==== Text section ====

Chemical exposures are endemic to our modern industrial society. The concept and effects of low level chemical exposures have far reaching implications for medicine, public health, and environmental policy. Different medical paradigms of the definition, diagnosis and treatment of the disease further fuel controversy between medical fields, the chemical industry, employers and insurance companies.

MULTIPLE CHEMICAL SENSITIVITY (MCS) or Environmental Illness (EI) is a chronic condition caused by exposure to synthetic, petroleum-derived chemicals found in products such as pesticides, perfume, building materials, carpets, paint, exhaust, cleaners, tobacco smoke, and food additives.

MCS/EI affects multiple organ systems (respiratory, digestive, neurological, musculoskeletal, reproductive) and commonly includes symptoms such as difficulty breathing and concentrating; migraines; loss of memory and coordination; dizziness; seizures; sore throats; abdominal pain; weakness and fatigue; joint and muscle pain; heart irregularities; chronic inflammation; unusual infections; anxiety; rashes and difficulty healing.

==== Supplied entries ====

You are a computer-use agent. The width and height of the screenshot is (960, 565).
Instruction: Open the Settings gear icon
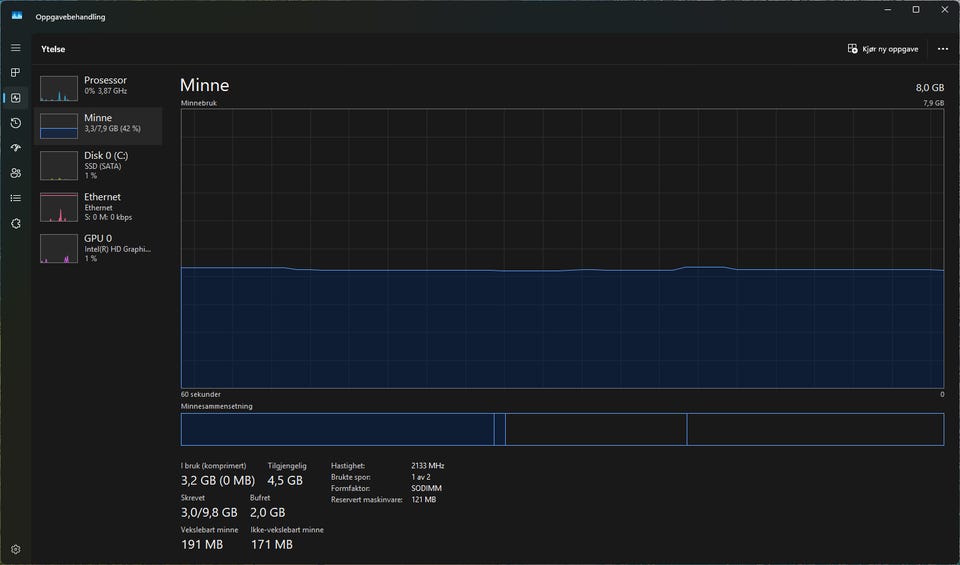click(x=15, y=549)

====
==== Supplied entries ====

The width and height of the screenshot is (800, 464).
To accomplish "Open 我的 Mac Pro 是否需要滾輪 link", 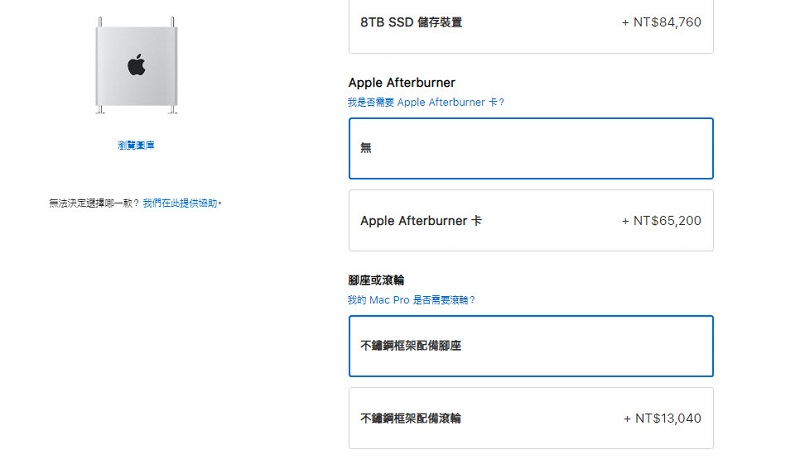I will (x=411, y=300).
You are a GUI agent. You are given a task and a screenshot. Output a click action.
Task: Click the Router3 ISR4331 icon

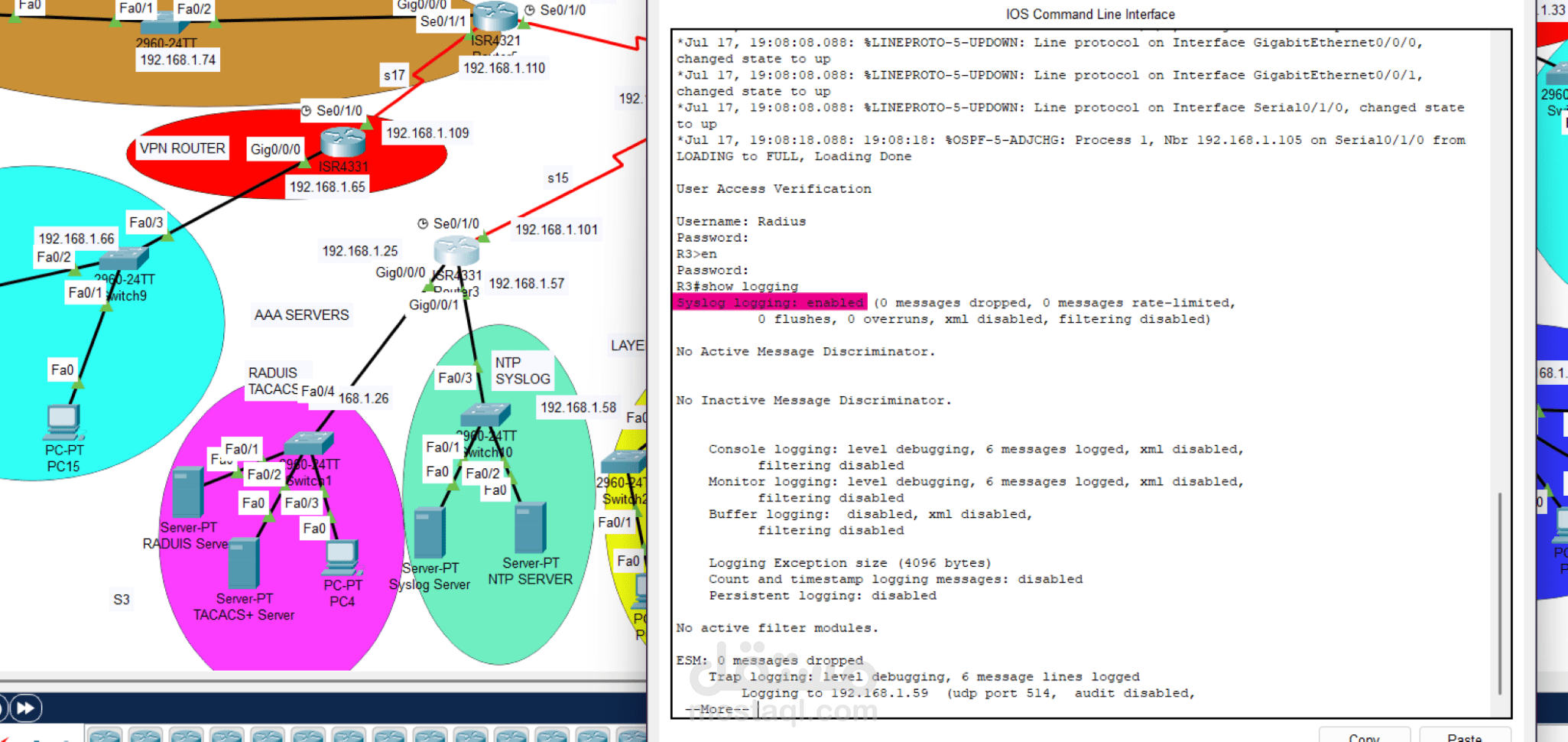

====
==== Supplied entries ====

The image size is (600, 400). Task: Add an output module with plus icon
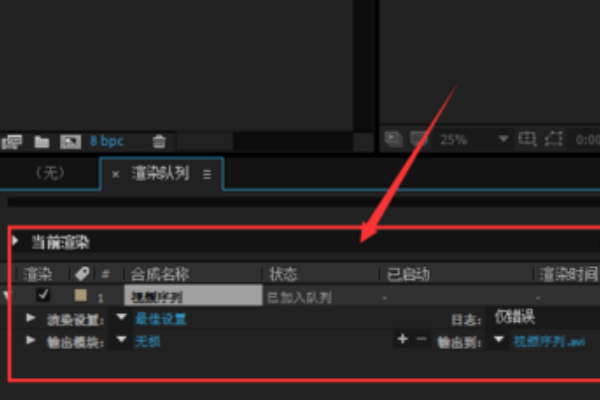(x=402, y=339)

====

* What the task requires
Write out everything from "Chemical exposures are" down to "and insurance companies." in the multiple chemical sensitivity text above, word for word.

* The answer
Chemical exposures are endemic to our modern industrial society. The concept and effects of low level chemical exposures have far reaching implications for medicine, public health, and environmental policy. Different medical paradigms of the definition, diagnosis and treatment of the disease further fuel controversy between medical fields, the chemical industry, employers and insurance companies.